Our Story


It's hard to write this, hard to summarize all that is so messy, beautiful and complicated in a short blurb. Jeremy and I have been together since our early 20's and well at this point, seems like a lifetime. We wanted children always and were so excited to welcome our first a boy and just like that 6 months later, I was pregnant again. Graham and Audrey are 15 months apart. So, after about 1 year, I knew I couldn't say I was done, it was all going too fast and I wanted to extend our parenting journey. So, again we found ourselves expecting another baby, in the summer no less! The pregnancy can be read about here. To our surprise Nolan was born with Down Syndrome. I couldn't grasp it for awhile, but shortly after he was born, I was smitten and at peace.
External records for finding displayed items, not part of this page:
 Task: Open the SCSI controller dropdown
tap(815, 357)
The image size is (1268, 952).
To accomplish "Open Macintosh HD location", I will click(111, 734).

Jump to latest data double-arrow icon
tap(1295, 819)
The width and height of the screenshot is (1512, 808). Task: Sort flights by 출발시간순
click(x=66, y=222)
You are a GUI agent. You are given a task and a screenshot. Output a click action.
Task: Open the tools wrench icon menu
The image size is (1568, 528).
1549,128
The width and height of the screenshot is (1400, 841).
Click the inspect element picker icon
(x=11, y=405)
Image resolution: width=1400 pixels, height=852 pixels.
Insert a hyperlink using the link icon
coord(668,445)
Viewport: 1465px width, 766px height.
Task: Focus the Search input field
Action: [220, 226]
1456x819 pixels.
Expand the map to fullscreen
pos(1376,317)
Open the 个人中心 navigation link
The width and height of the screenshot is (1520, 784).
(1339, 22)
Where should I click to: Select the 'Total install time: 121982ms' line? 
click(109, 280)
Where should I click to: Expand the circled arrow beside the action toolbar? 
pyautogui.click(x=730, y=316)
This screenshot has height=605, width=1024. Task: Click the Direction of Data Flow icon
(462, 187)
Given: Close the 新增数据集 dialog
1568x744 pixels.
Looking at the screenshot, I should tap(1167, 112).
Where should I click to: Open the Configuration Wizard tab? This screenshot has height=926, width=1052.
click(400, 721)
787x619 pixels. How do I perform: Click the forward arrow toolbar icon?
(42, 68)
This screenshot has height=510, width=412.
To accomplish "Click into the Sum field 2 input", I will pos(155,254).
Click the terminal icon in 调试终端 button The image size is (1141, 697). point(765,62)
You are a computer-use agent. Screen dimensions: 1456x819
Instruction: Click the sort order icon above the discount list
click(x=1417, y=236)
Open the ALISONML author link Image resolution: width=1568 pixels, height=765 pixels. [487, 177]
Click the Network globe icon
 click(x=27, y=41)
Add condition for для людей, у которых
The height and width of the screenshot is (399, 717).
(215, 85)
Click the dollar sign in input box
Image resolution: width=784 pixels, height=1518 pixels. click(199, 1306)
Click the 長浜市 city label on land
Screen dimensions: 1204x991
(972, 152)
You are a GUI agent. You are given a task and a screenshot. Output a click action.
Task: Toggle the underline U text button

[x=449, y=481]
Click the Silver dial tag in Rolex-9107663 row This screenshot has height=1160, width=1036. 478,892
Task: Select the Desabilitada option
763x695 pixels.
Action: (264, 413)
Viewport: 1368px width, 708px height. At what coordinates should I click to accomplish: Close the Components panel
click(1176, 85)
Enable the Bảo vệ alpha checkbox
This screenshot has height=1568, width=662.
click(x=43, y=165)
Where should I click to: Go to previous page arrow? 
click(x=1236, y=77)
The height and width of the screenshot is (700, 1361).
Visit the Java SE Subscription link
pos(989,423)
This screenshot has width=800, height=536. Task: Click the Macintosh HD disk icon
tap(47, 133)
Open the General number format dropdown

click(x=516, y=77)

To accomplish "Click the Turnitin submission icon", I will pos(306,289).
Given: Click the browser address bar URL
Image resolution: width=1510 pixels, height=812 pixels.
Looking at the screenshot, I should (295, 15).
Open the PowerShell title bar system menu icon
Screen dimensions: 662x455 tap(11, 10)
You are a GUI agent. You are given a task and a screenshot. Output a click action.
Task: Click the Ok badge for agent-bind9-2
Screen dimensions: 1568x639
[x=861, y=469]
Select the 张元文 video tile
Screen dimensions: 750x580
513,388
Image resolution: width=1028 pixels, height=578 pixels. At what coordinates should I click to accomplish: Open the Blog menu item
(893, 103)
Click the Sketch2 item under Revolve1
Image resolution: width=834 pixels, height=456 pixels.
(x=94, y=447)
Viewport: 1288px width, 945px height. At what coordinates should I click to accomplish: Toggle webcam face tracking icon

I then noticed he wasn't developing like his peers with DS. So, I became increasingly concerned, finally, we discovered after 10 months that he was having seizures, infantile spasms, the worst kind. 100's a day assaulting his brain, we took dramatic measures and used harsh drugs to bring him back and slowly he came back to us. Again, we just got settled and he began smiling and babbling for the first time and we found out we were expecting again. This time it was beyond a surprise it was a SHOCK. I can't tell you I was never worried or that my pregnancy was perfectly smooth, but in general, I had faith that all would be good. So, when they handed my boy to me and I felt my heart sink, I realized it can happen. Life can throw you curve balls, not once but twice. It can hit you harder than you thought you could be hit. That story is here. Either way, here we are. Right where we are supposed to be. It isn't simple, it isn't easy, but it's real and there is a lot of messy love to go around.